Hanover, Germany (PRWEB) April 25, 2012
At the Festo exhibit at Hanover Fair today, company spokespeople discussed the need for advanced solutions in delivering clean water to global populations. According to the 2012 World Water Report, almost one billion people still have no access to clean drinking water. Both population and economic growth are driving demand for this scarce resource. Increasing urbanization is also placing an extra burden on the drinking water supply and wastewater disposal infrastructure.
“Resource and energy efficiency in water and wastewater are central issues that we will have to tackle more actively in the future,” says Dr. Eckhard Roos, Head of Process Automation at Festo. He adds: “Water treatment plants account for a full 20 percent of the electrical energy used by local authorities in Germany.” We need to reduce the cost of automating water treatment infrastructures while at the same time improving energy efficiency and promoting the use of robust technologies that can, for example, operate plants without any electrical energy at all. Another future challenge in water technology will be to reduce the operating costs over the life cycle of the plants and to increase the availability of the systems.
As well as exhibiting new products at the Metropolitan Solutions special event, Festo will above all be showcasing complete solutions and application examples with efficient control concepts for automating water treatment plants. A current reference project in Germany will illustrate how solar energy is ideal for automating water technology infrastructure.
Energy self-sufficient automation in water management
Alexander Riek, who is heading up the project "Energy self-sufficient automation of decentralized water reservoirs in water management,” shows how solutions from process automation can be turned into sustainable solutions for cities and local authorities. The automation solution used in the plant is based on regenerative energy in the form of solar energy and ensures that the maximum outflow from the rainwater overflow basins to the associated wastewater treatment plant is not exceeded. Using a GSM modem, the entire system can be controlled and monitored from the remote control center for the wastewater treatment plant. The advantages of this energy self-sufficient pneumatic solution are clear: the system allows fully automated operation even in areas where there is no normal power supply. This saves the operator time and money because the slides can be actuated from a central location when necessary. The investment costs for connecting the plant to the public energy supply network can also be saved. With this automation concept, Festo is demonstrating an innovative, energy-efficient solution for decentralized applications in process automation.

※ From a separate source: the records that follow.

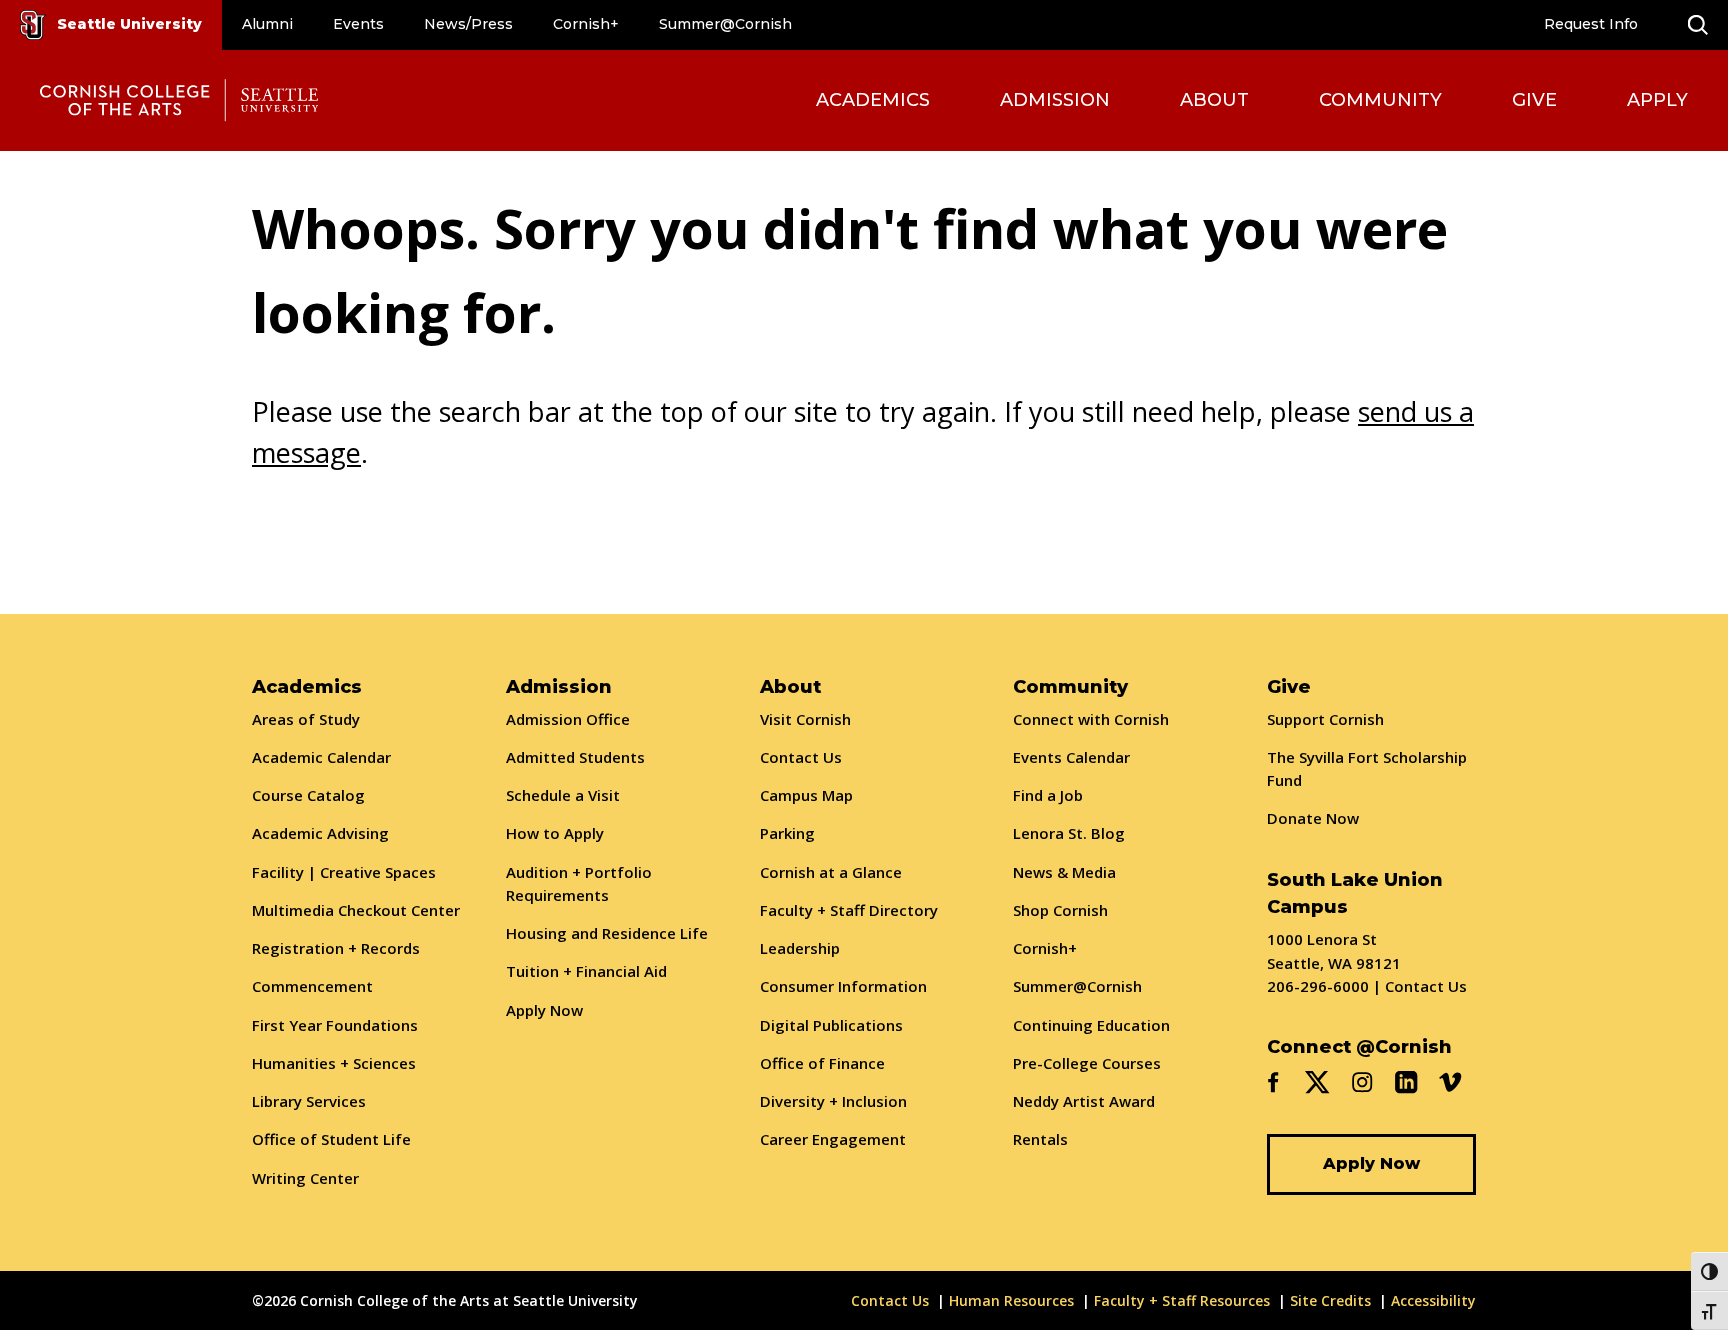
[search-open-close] (1698, 25)
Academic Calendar (321, 757)
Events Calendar (1071, 757)
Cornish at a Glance (831, 872)
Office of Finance (822, 1063)
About (1214, 100)
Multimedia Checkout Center (356, 910)
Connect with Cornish (1091, 719)
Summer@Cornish (725, 24)
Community (1380, 100)
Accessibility (1433, 1300)
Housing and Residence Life (607, 933)
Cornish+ (586, 24)
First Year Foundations (335, 1025)
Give (1534, 100)
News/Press (468, 24)
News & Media (1064, 872)
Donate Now (1313, 818)
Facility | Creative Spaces (344, 872)
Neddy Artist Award (1084, 1101)
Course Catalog (308, 795)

A concept like this can also be used in cities around the world. In other parts of the world, rainwater retention basins are often located in areas where there is no regular power supply. This means that the slide valves for releasing the dammed water usually have to be manually opened and closed, which causes delays and requires a lot of personnel. “In the megacities of the future we’ll see applications for energy self-sufficient, decentralized automation solution not only used for drain water in rainwater basins, but also for drinking water, for example for managing pressure in drinking water systems”, stresses Alexander Riek.
DMAG’s flagship project – water treatment in Egypt
In this exhibition area, Festo will be presenting an automation solution it created for multiple drinking water treatment plants in Egypt. An integrated automation solution had to be designed to control the fixed-bed filters needed to remove turbidity from the untreated water taken from the Nile while also taking into account the local conditions.The process technology had to be decentralized, modular and flexible, as well as combining pneumatic and electrical components. Festo’s solution for automating drinking water abstraction in several waterworks throughout the sprawling city of Cairo saves both water and energy.